Your task is to copy all of the data exactly.
:::
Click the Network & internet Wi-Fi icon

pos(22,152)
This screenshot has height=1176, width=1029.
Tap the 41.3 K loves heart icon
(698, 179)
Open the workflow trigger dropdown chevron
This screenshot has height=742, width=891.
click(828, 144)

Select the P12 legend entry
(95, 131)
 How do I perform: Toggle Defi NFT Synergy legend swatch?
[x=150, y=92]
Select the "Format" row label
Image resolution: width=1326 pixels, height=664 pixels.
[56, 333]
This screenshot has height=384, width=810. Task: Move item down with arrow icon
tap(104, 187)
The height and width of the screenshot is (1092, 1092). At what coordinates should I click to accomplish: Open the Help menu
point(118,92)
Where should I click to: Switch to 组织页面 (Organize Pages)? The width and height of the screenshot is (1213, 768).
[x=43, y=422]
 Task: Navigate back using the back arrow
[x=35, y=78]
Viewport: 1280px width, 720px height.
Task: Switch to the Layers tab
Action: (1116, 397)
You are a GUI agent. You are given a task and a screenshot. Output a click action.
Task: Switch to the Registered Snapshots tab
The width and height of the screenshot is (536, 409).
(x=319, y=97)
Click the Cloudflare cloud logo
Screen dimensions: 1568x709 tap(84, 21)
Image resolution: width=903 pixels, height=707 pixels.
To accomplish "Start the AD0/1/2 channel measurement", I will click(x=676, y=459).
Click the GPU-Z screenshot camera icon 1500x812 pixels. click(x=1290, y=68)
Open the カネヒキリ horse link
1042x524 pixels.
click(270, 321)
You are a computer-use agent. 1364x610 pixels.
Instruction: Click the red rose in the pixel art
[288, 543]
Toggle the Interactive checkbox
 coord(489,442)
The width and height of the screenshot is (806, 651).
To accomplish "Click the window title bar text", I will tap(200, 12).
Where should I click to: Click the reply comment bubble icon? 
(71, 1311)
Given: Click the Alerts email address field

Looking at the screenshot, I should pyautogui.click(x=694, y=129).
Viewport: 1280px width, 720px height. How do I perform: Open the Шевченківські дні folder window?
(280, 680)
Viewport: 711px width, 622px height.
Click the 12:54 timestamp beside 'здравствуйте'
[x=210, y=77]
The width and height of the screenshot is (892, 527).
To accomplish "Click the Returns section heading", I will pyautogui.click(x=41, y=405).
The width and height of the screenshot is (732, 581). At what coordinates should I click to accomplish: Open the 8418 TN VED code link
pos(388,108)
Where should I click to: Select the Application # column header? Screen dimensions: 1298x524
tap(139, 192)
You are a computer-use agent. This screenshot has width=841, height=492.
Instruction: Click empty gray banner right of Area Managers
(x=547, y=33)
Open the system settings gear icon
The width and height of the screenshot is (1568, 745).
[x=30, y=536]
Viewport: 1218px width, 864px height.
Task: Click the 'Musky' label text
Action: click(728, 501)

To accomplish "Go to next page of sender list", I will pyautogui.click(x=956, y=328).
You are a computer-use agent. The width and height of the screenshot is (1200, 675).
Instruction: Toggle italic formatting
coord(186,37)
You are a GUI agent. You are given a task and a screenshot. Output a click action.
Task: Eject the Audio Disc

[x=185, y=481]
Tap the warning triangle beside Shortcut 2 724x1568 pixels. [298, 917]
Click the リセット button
:::
> **Answer box**:
Click the Network & internet Wi-Fi icon

pos(22,152)
This screenshot has height=1176, width=1029.
Tap the 41.3 K loves heart icon
(698, 179)
Open the workflow trigger dropdown chevron
This screenshot has height=742, width=891.
click(828, 144)

Select the P12 legend entry
(95, 131)
 How do I perform: Toggle Defi NFT Synergy legend swatch?
[x=150, y=92]
Select the "Format" row label
Image resolution: width=1326 pixels, height=664 pixels.
[56, 333]
This screenshot has height=384, width=810. Task: Move item down with arrow icon
tap(104, 187)
The height and width of the screenshot is (1092, 1092). At what coordinates should I click to accomplish: Open the Help menu
point(118,92)
Where should I click to: Switch to 组织页面 (Organize Pages)? The width and height of the screenshot is (1213, 768).
[x=43, y=422]
 Task: Navigate back using the back arrow
[x=35, y=78]
Viewport: 1280px width, 720px height.
Task: Switch to the Layers tab
Action: (1116, 397)
You are a GUI agent. You are given a task and a screenshot. Output a click action.
Task: Switch to the Registered Snapshots tab
The width and height of the screenshot is (536, 409).
(x=319, y=97)
Click the Cloudflare cloud logo
Screen dimensions: 1568x709 tap(84, 21)
Image resolution: width=903 pixels, height=707 pixels.
To accomplish "Start the AD0/1/2 channel measurement", I will click(x=676, y=459).
Click the GPU-Z screenshot camera icon 1500x812 pixels. click(x=1290, y=68)
Open the カネヒキリ horse link
1042x524 pixels.
click(270, 321)
You are a computer-use agent. 1364x610 pixels.
Instruction: Click the red rose in the pixel art
[288, 543]
Toggle the Interactive checkbox
 coord(489,442)
The width and height of the screenshot is (806, 651).
To accomplish "Click the window title bar text", I will tap(200, 12).
Where should I click to: Click the reply comment bubble icon? 
(71, 1311)
Given: Click the Alerts email address field

Looking at the screenshot, I should pyautogui.click(x=694, y=129).
Viewport: 1280px width, 720px height. How do I perform: Open the Шевченківські дні folder window?
(280, 680)
Viewport: 711px width, 622px height.
Click the 12:54 timestamp beside 'здравствуйте'
[x=210, y=77]
The width and height of the screenshot is (892, 527).
To accomplish "Click the Returns section heading", I will pyautogui.click(x=41, y=405).
The width and height of the screenshot is (732, 581). At what coordinates should I click to accomplish: Open the 8418 TN VED code link
pos(388,108)
Where should I click to: Select the Application # column header? Screen dimensions: 1298x524
tap(139, 192)
You are a computer-use agent. This screenshot has width=841, height=492.
Instruction: Click empty gray banner right of Area Managers
(x=547, y=33)
Open the system settings gear icon
The width and height of the screenshot is (1568, 745).
[x=30, y=536]
Viewport: 1218px width, 864px height.
Task: Click the 'Musky' label text
Action: click(728, 501)

To accomplish "Go to next page of sender list", I will pyautogui.click(x=956, y=328).
You are a computer-use agent. The width and height of the screenshot is (1200, 675).
Instruction: Toggle italic formatting
coord(186,37)
You are a GUI agent. You are given a task and a screenshot. Output a click action.
Task: Eject the Audio Disc

[x=185, y=481]
Tap the warning triangle beside Shortcut 2 724x1568 pixels. [298, 917]
Click the リセット button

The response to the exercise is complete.